The partnership will place Klarna’s payments technology front and center on the websites of merchants using Bolt’s CheckoutOS. Once the integration goes live in the U.S. later this year, Bolt’s customers will be able to offer Klarna’s buy now, pay later (BNPL) services to their customer without any additional legwork.
While Klarna is best known for its BNPL loans, Bolt CEO and co-founder Ryan Breslow told Techcrunch that the partnership is not just about BNPL. The two companies plan to collaborate on building a new model for flexible payments that extends beyond traditional BNPL offerings.
“We know that Klarna has launched an aggressive partner strategy, and they have integrated with basically anyone who aggregates merchants—like Bolt and others,” said Don Apgar, Director of Merchant Payments at Javelin Strategy & Research. “Bolt says that this Klarna integration will be special—like no other—but stops short of the details on what Bolt would do to accomplish that.”
You Can Afford This
Expanding its footprint—both beyond BNPL and outside its native Europe—has been a key objective for Klarna in recent months. The company recently launched a debit card and unveiled ambitious plans to become a super app, much like China’s Alipay and WeChat Pay, aiming to handle all aspects of customers’ lives.
However, BNPL loans remain the company’s bread and butter. While these are popular with consumers, their impact on merchants is still uncertain.
“We know from research data that BNPL offerings perform much better when they are integrated at the merchant level and displayed on the product page in e-commerce,” Apgar said. “The idea is that when the consumer is looking at the item and deciding if they can afford it, you want the BNPL offer to be right there saying, ‘Yes! you can afford this.’”
“Displaying BNPL on the checkout page as a payment option is a convenience for consumers, but it doesn’t help the merchant drive conversion, because the shopper has already made the decision to buy the product, hence the reason they are on the checkout page,” he said.
A Significant Partnership
Regardless of the implications for merchants, the Klarna partnership is significant for Bolt, which has grappled with leadership turnover and funding shortfalls in recent years.
Breslow stepped down in 2022 amid allegations that he inflated metrics and misled investors. He later returned as CEO under renewed controversy—this time tied to an ultimatum issued to Bolt shareholders and an ambitious goal to raise $450 million and hit a $14 billion valuation.
While it appears Bolt did not secure that funding, the company gained momentum by signing a deal with Palantir to launch an AI-powered checkout solution that customizes the shopping experience based on consumer behavior.
Like Klarna, Bolt has also expressed plans to evolve into an all-encompassing financial services platform for consumers. The partnerships with Klarna and Palantir mark meaningful progress for the fintech, but the company’s long-term outlook remains uncertain.

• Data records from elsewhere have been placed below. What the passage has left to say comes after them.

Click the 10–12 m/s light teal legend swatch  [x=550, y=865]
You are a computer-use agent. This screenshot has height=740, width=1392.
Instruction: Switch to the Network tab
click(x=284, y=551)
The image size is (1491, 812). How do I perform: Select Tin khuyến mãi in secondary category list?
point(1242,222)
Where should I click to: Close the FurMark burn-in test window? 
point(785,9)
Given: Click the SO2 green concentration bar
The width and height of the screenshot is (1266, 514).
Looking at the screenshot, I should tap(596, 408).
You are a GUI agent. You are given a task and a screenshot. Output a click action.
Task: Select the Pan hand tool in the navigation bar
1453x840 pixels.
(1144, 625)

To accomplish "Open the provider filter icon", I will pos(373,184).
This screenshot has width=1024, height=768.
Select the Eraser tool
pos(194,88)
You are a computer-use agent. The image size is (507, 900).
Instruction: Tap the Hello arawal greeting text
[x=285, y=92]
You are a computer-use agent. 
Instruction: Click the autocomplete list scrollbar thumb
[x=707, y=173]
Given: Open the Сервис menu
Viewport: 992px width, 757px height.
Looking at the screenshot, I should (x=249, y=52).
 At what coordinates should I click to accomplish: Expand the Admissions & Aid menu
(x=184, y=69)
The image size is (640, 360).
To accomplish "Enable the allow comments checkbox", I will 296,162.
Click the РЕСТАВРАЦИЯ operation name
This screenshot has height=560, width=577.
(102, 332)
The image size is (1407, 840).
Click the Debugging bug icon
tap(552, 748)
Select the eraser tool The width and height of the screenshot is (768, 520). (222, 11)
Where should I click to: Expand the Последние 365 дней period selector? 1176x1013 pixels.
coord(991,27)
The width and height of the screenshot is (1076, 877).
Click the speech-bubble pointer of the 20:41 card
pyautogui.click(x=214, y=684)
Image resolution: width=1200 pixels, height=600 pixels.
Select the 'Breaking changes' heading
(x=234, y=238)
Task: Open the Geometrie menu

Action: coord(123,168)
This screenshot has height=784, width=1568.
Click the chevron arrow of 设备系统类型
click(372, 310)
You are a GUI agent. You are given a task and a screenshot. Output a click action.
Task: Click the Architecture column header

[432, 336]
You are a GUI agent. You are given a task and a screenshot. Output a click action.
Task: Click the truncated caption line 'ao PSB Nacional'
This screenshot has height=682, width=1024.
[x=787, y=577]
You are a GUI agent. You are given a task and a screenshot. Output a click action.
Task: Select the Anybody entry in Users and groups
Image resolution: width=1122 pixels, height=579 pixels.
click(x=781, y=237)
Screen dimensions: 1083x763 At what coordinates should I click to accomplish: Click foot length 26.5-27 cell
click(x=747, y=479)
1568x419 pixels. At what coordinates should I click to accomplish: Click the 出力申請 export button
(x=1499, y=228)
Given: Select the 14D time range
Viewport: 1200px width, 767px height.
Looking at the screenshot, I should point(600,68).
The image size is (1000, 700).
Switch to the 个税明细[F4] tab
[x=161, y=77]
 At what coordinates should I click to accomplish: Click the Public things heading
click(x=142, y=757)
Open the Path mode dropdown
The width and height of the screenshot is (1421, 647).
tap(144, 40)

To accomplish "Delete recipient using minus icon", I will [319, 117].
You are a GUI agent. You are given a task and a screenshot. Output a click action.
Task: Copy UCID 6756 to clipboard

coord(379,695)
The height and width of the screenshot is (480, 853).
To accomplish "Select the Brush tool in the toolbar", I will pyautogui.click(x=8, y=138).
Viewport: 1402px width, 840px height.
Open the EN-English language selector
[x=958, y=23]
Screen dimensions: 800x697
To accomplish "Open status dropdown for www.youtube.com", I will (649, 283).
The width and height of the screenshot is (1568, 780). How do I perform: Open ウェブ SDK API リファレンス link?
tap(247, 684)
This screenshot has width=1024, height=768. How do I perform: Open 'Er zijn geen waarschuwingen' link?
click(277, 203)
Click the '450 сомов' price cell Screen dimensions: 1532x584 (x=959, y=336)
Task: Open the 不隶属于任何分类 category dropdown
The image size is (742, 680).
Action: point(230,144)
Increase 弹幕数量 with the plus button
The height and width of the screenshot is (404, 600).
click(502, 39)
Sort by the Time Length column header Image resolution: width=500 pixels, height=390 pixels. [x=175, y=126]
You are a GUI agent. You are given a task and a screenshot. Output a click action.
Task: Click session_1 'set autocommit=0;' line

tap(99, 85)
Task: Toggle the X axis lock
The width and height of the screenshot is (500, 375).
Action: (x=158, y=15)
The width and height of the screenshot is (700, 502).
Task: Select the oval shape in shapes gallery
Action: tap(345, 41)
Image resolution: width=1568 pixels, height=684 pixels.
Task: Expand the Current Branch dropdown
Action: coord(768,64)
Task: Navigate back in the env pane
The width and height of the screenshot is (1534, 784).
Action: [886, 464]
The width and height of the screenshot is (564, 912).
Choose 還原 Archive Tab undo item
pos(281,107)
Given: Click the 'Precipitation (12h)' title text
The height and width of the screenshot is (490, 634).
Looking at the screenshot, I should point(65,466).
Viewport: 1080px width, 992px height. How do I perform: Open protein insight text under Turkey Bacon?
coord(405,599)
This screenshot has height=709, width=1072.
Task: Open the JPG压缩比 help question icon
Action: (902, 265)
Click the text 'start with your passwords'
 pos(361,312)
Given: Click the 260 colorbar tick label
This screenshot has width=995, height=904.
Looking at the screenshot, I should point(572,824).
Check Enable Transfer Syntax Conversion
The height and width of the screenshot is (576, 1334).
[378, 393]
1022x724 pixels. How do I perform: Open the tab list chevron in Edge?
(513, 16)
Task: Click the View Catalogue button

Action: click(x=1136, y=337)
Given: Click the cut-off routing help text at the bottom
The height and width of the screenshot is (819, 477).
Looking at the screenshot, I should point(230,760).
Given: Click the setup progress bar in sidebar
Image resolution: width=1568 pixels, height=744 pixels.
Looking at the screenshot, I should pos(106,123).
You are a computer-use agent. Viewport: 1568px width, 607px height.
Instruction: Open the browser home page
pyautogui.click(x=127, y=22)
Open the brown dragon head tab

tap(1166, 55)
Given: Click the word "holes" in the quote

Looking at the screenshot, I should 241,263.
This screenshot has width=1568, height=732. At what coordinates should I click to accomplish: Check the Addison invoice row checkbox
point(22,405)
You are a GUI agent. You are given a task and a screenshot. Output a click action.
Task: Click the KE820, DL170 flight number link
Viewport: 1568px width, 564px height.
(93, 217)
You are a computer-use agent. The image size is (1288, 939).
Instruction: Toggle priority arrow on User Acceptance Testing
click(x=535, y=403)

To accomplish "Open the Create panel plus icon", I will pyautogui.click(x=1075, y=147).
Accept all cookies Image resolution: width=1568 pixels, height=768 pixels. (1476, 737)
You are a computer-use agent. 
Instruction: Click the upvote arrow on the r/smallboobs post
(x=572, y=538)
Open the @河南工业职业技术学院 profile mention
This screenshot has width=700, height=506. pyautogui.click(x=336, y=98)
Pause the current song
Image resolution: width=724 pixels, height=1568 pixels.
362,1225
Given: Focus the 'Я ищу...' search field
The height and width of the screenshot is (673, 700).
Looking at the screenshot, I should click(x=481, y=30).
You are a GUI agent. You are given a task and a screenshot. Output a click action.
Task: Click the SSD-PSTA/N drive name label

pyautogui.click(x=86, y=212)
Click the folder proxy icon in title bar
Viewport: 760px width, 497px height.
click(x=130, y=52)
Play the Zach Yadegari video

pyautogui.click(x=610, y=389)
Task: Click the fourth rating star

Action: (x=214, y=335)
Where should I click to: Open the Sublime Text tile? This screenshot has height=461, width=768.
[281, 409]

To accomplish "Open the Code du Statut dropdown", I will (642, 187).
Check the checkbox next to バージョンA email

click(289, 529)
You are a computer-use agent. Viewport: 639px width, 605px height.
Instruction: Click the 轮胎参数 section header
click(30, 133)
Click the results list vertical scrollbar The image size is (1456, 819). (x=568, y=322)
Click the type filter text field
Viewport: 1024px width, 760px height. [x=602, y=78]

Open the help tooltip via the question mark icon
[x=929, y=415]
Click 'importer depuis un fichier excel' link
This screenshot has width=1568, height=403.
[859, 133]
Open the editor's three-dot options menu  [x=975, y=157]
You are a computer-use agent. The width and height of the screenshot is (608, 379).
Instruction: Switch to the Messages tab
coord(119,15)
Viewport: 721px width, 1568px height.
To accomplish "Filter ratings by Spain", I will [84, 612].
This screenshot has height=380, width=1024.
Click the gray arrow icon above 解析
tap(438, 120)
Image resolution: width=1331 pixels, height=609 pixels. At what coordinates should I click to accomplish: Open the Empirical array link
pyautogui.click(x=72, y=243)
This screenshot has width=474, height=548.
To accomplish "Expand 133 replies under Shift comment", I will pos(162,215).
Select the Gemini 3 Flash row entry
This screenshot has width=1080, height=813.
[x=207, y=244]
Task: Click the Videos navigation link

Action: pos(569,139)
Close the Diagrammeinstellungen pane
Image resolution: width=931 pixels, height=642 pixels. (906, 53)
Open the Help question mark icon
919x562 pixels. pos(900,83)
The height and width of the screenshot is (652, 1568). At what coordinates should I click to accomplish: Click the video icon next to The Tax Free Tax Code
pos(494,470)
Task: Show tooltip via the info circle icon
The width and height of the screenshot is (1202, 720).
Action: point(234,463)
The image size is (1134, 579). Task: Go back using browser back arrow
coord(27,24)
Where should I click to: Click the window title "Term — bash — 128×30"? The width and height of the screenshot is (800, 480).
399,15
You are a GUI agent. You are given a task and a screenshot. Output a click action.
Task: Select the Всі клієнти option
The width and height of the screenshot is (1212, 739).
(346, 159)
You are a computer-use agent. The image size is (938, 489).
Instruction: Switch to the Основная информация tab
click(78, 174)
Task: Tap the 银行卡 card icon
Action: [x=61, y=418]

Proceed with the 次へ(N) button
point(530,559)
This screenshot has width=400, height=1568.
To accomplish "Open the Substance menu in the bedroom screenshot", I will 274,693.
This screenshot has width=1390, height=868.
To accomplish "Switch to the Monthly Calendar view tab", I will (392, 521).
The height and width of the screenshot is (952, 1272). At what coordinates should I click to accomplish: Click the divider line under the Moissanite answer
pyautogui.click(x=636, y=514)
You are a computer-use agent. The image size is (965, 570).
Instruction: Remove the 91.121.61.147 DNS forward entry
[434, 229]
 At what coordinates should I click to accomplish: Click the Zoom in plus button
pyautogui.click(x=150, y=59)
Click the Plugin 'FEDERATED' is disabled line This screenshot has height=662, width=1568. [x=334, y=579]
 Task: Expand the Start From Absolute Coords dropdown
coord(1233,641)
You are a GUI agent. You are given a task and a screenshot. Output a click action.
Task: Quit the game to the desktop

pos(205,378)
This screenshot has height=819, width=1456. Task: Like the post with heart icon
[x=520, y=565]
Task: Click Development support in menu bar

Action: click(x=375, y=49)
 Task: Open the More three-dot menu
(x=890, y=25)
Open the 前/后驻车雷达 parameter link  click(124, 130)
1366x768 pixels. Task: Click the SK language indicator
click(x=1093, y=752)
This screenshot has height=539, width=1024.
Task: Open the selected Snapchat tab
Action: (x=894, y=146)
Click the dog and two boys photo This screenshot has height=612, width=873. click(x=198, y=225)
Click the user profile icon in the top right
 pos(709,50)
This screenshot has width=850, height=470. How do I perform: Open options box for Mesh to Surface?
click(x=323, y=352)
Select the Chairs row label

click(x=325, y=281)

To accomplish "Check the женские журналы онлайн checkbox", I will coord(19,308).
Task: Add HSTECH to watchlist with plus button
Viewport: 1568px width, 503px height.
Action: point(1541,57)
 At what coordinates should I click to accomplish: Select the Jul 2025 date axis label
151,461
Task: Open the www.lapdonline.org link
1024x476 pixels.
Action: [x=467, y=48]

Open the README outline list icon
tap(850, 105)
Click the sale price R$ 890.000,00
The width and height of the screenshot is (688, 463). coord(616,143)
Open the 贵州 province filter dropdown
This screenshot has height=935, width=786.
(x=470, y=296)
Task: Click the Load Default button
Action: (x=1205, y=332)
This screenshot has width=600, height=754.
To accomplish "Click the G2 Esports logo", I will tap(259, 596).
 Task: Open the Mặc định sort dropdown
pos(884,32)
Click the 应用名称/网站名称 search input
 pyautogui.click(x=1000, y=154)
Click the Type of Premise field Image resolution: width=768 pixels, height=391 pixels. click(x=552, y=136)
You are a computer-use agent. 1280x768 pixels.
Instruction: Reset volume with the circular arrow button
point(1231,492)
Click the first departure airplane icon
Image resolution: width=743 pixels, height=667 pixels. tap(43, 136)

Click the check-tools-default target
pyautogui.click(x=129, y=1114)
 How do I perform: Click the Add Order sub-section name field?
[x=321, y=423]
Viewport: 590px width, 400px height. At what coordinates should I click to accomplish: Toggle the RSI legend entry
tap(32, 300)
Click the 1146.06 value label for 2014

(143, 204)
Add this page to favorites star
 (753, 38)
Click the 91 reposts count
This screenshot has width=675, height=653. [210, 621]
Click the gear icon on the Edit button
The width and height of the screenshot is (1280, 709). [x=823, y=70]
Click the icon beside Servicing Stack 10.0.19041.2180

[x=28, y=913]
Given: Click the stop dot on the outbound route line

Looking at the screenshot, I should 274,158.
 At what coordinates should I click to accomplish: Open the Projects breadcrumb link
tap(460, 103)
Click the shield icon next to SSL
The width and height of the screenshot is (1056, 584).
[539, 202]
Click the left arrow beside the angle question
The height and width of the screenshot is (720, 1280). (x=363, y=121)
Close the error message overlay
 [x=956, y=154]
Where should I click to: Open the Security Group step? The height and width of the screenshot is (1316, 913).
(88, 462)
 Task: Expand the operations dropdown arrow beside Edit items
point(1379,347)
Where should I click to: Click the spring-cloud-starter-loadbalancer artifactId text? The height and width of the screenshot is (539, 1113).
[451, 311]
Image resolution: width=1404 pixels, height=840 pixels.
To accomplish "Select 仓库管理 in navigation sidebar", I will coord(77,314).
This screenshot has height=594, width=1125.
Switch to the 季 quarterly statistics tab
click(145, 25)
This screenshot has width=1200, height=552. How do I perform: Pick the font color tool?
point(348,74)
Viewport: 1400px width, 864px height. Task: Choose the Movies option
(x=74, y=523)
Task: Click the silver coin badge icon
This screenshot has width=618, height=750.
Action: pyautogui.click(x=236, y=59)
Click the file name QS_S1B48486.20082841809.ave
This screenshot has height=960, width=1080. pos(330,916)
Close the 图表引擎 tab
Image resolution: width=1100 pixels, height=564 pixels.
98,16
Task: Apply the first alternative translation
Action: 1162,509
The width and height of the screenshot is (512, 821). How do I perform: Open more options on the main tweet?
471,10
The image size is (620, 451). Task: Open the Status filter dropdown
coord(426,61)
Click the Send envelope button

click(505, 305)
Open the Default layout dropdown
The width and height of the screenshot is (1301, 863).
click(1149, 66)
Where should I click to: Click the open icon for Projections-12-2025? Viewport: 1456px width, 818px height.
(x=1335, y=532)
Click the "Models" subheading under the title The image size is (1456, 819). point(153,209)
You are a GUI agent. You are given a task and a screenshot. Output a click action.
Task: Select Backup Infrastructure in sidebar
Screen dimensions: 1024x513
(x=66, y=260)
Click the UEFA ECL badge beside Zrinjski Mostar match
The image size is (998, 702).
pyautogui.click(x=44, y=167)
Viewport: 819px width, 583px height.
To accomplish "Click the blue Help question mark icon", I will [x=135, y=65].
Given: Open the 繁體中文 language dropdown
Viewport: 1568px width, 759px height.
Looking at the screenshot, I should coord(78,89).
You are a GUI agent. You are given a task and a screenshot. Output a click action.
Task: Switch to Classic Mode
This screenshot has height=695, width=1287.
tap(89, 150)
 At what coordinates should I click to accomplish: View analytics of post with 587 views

“Since Bolt is a checkout solution—and even though they claim to be powering their checkout product with AI from industry leader Palantir—it’s not clear how their addition of Klarna as a payment option is going to drive additional value for their merchants compared with other BNPL offerings,” Apgar said. “Competition in the checkout space is heating up, especially with Paze getting aggressive this year in soliciting merchants to integrate to its checkout platform.”
“Bolt’s adjusted strategy has it expanding horizontally as a consumer wallet that travels across merchants and will support stablecoins, etc., but the digital wallet space is just as crowded for consumers as the checkout space is for merchants,” he said. “It’s hard to tell whether this isa cohesive strategy or just a larger product roadmap that attempts to justify the $14 billion valuation.”